Since January, organizers of the March on Washington have revised a proposed foreign policy paper several times in an effort to reach an accommodation with Jewish groups that opposed certain statements concerning U.S. involvement in the Middle East. Final language on the subject is expected to be announced today. Following are several versions offered thus far:

* "We oppose the militarization of internal conflicts, often abetted and even encouraged by massive U.S. arms exports, in areas of the world such as the Middle East and Central America, while their basic human problems are neglected."--published in January as part of the official "call" or agenda of the "Jobs, Peace and Freedom" march.
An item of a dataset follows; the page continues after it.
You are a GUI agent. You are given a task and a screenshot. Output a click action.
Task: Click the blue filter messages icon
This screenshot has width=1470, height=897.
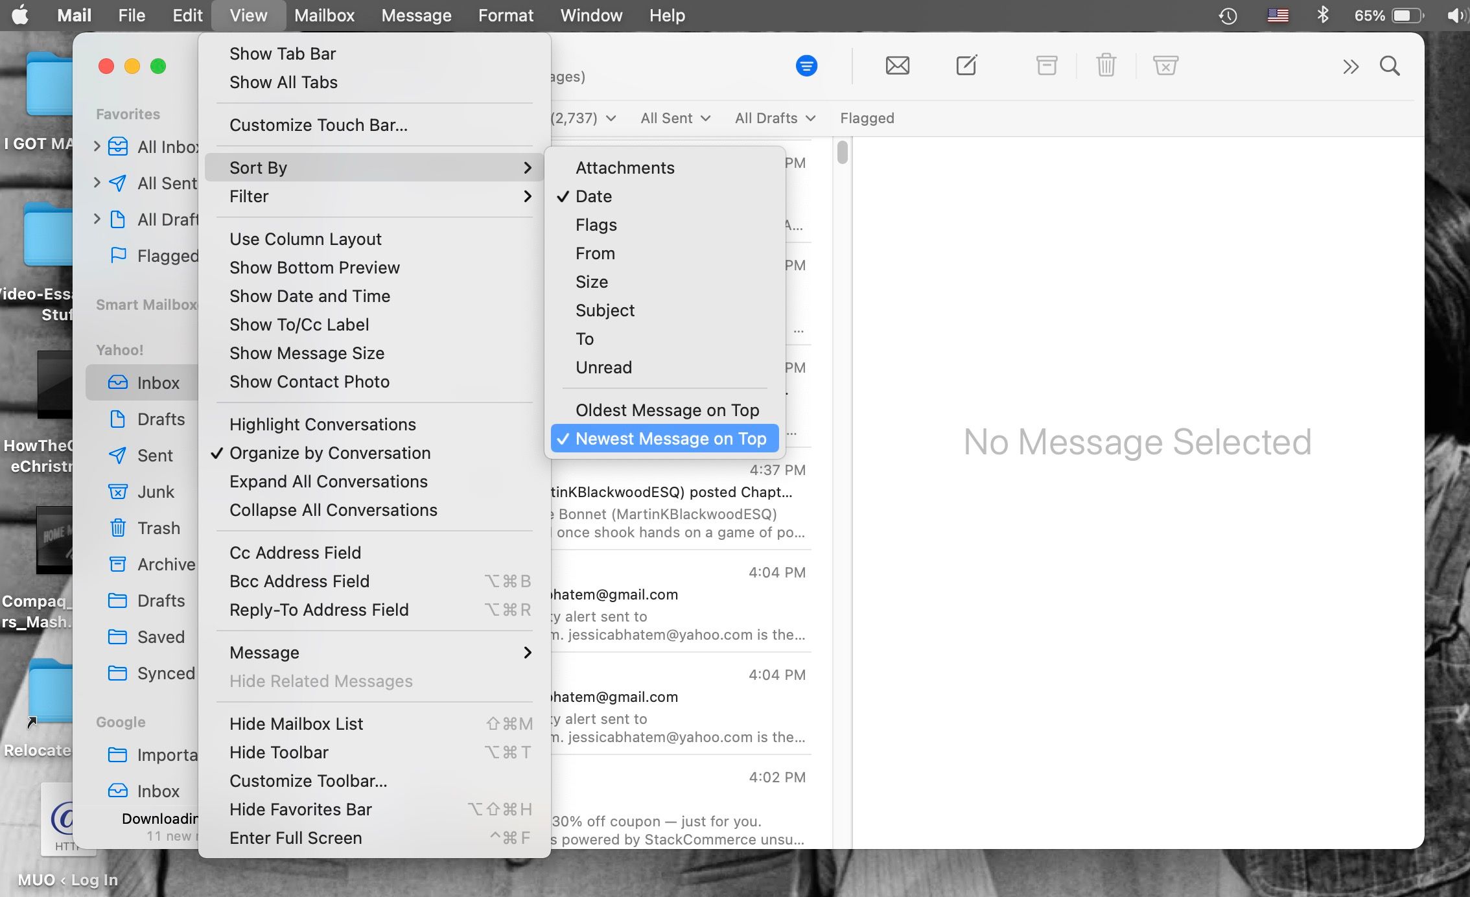pos(806,66)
* "After decades of hatred and bloodshed, it is clear that there can be no peace in the Middle East without a political resolution of the conflict among Israelis, Palestinians and the Arab states. . . . The U.S. should cease to be a partisan in the region and should adopt policies which are even-handed and use its considerable influence to achieve direct negotiations between Israel and the legitimate representatives of the Palestinians, including the PLO . . . "--part of a 2 1/2-page policy statement drawn up July 2 by the march's peace task force.

* "The Middle East is a barometer and acid test of our nation's foreign policy. . . . The U.S. should use its considerable influence to achieve direct negotiations between Israel and the legitimate representatives of the Palestinians, on a basis of mutual recognition and a commitment to peaceful co-existence. . . . The unilateral policy of shuttle diplomacy by the U.S. and the refusal even to talk to the PLO . . . should be discontinued."--part of a revised, two-page version drawn up at a meeting of the march co-chairs on July 30.

* "Among the organizations in our coalition, there are divergent views with regard to the Middle East. However, there is a general opposition to present United States policy and all recognize the Middle East as a barometer and acid test of our nation's foreign policy. . . . Towards this end the United States should have policies which contribute to a just and lasting peace for the Palestinians, the Israelis, and all other people in the Middle East and should encourage on-going constructive dialogue between these parties."--part of a two-paragraph revised version agreed to at a meeting of the co-chairs Aug. 7.

* The final version, according to march organizers, will delete the sentence saying there is general opposition to U.S. policy in the Middle East.